My aim is 5% and I use vanguards TIPs fund. My portfolio is 60% equity, 40% fixed income.
 
For those of us close to or actually in retirement, what %age of your portfolio do you have in TIPS?

Half of the bond/fixed income portion of my asset allocation, as a broad TIPS fund. This was fortuitously bought in late 2008, so I can say that TIPS have been very good to me.
 
Half of the bond/fixed income portion of my asset allocation, as a broad TIPS fund. This was fortuitously bought in late 2008, so I can say that TIPS have been very good to me.
Yes, but the question is, as always, what do you do going forward? Do you cash in those gains and invest elsewhere? Or are you willing to continue to hold on to them and earn a substandard real return (less than 1%) on the current value of those assets?
 
O%
However, a sizeable chunk of I-Bonds from the golden years. Planning on buying more before the month ends.

+1

I-bonds currently at 8.7% of investments.
 
Yes, but the question is, as always, what do you do going forward? Do you cash in those gains and invest elsewhere? Or are you willing to continue to hold on to them and earn a substandard real return (less than 1%) on the current value of those assets?

Hold. My investment planning statement says that I keep half of the fixed income funds in TIPS. I know that I'm not capable of knowing what might happen over the next 30 years, but I do know that if I sell right now, I'll realize taxable capital gains as well as put my portfolio out of balance with regard to my investment planning statement.
 
Hold. My investment planning statement says that I keep half of the fixed income funds in TIPS. I know that I'm not capable of knowing what might happen over the next 30 years, but I do know that if I sell right now, I'll realize taxable capital gains as well as put my portfolio out of balance with regard to my investment planning statement.

Looks like there are 2 camps here, those with an asset allocation that they rebalance and those that market time.
 
We hold no TIPS but our portfolio is all taxable - no tax deferred. If I had a tax deferred option I would put at least 1/4 of our fixed income llocation in TIPS because of their strong diversifying qualities.

On this thread, people that respond zero or close to zero TIPS might comment what they do have in fixed income.
 
On this thread, people that respond zero or close to zero TIPS might comment what they do have in fixed income.

Mainly CDs and intermediate term bonds with a smidgen of i-bonds. I sold the TIPS to buy stocks because my TIPS were up huge and my stocks were down. I think they call it "rebalancing".
 
Mainly CDs and intermediate term bonds with a smidgen of i-bonds. I sold the TIPS to buy stocks because my TIPS were up huge and my stocks were down. I think they call it "rebalancing".

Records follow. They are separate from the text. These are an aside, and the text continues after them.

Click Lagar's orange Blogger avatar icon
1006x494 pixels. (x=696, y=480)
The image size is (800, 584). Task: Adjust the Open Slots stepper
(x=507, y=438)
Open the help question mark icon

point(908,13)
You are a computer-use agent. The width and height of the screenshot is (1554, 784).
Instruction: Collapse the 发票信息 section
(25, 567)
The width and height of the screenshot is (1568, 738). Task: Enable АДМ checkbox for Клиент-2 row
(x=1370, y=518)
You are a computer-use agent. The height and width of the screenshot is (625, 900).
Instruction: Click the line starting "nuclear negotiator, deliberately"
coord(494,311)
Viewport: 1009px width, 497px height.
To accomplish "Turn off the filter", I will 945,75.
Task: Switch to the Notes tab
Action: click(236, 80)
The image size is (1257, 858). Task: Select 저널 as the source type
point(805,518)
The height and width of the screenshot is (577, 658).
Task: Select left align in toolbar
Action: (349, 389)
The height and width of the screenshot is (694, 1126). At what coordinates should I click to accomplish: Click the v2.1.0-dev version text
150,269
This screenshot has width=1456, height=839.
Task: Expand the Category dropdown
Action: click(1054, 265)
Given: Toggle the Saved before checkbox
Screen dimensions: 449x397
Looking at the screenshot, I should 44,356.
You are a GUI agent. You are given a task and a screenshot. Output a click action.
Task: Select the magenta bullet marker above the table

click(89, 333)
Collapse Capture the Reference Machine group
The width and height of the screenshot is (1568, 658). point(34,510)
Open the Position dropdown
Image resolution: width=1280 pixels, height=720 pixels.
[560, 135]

So that implies you rebalanced down to your planned allocation......what is that?
 
nun said:
So that implies you rebalanced down to your planned allocation......what is that?

Apparently very low, as he said earlier in the thread he's at about 1.5% TIPS.
 
We hold no TIPS but our portfolio is all taxable - no tax deferred. If I had a tax deferred option I would put at least 1/4 of our fixed income llocation in TIPS because of their strong diversifying qualities.

On this thread, people that respond zero or close to zero TIPS might comment what they do have in fixed income.

I have 60% bond allocation, so my 15% in TIPS is 25% of my bond allocation. It's there incase inflation takes off with all the money being pumped into the economy.
 
So that implies you rebalanced down to your planned allocation......what is that?
I suppose that he will answer, but the question interests me also. I look at the allocation more as a market basket. If chicken is cheap, I buy chicken. If beef or pork is on sale this week, I buy beef or pork. Markets are always reacting to various things, some fundamental but many just due to whims and fancies and various technical factors of trading. I want to fade those market actions.

Even at my age, I would be ok with 90-95% equities, if they are cheap enough relative to fixed, ands even more importantly absolutely. When TIPS were offering 3%+, I bought a lot of them, but foolishly sold them for relatively small gains to buy stocks in the early 00s.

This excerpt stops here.